Current zero-shot compositional action recognition models often succeed by memorizing frequent object–verb co-occurrences rather than using temporal evidence for verbs; that shortcut kills generalization to novel verb-object pairs. This paper diagnoses that imbalance and proposes targeted regularizers so models rely less on object labels and more on temporal dynamics when predicting verbs.
Key Findings
- Diagnostic analysis shows many existing methods overfit training co-occurrence patterns and underuse temporal verb cues — so they fail on unseen compositions. This quantifies a concrete failure mode to target.
- RCORE reduces shortcut metrics and improves zero-shot compositional accuracy on two benchmarks (Sth-com, EK100-com) — so enforcing priors and temporal sensitivity yields measurable generalization gains.

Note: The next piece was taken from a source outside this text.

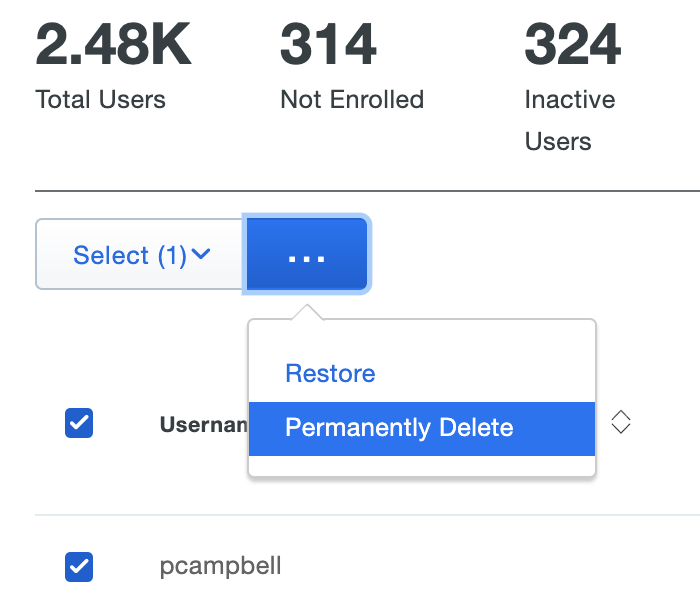This screenshot has width=700, height=598.
Task: Click the 314 not enrolled figure
Action: click(328, 45)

- Co-occurrence Prior Regularization (CPR) injects explicit supervision for unseen compositions and treats frequent co-occurrences as hard negatives — so the model learns to discount spurious object→verb shortcuts.
- Temporal Order Regularization for Composition (TORC) encourages sensitivity to action ordering in video snippets — so verb representations become more temporally grounded rather than object-driven.
Who it's for and tradeoffs
Great fit if you research compositional generalization in video action recognition or need methods to reduce dataset co-occurrence biases. The approach is practical for benchmark-driven research and for systems where verb inference should depend on motion/ordering signals rather than static object labels.
Look elsewhere if you need a turnkey production system with minimal retraining: CPR/TORC introduce additional supervision and training constraints that may increase tuning complexity and computational cost. The methods target object-driven shortcut failure modes and may be less impactful when datasets already provide strong temporal cues or when composition vocabularies scale extremely large without reliable co-occurrence statistics.
Method overview
- CPR: constructs explicit supervision signals for unseen compositions and imposes penalties so frequent object-verb pairs become hard negatives during training, reducing reliance on object labels alone.
- TORC: applies regularization that rewards models for respecting temporal order information, forcing verb features to capture dynamic patterns across frames.
Overall, the paper reframes a common failure mode (object-driven shortcuts) into measurable diagnostics and supplies two complementary regularizers that shift models toward temporally grounded, more compositional verb recognition.